Dodge County Airport is a county-owned public-use airport in Dodge County, Wisconsin, United States. It is located two nautical miles (4 km) north of the central business district of Juneau, Wisconsin. It is situated along Wisconsin Highway 26.

It is included in the Federal Aviation Administration (FAA) National Plan of Integrated Airport Systems for 2025–2029, in which it is categorized as a regional general aviation facility.

== Facilities and aircraft ==
Dodge County Airport covers an area of 580 acres (235 ha) at an elevation of 934 feet (285 m) above mean sea level. It has two asphalt paved runways: the primary runway 8/26 is 5,070 by 100 feet (1,545 x 30 m) and LOC/DME equipped; the crosswind runway 2/20 is 4,028 by 75 feet (1,228 x 23 m).

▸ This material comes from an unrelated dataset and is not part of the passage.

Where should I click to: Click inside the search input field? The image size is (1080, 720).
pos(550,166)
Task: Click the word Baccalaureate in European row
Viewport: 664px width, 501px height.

For the 12-month period ending May 24, 2021, the airport had 29,000 aircraft operations, an average of 79 per day: 94% general aviation, 3% air taxi and 3% military.
In August 2024, there were 50 aircraft based at this airport: 45 single-engine, 4 multi-engine and 1 jet.

The JUNEAU (UNU) non-directional beacon, 344 kHz, is located on the field.

Wisconsin Aviation is the fixed-base operator for the airport.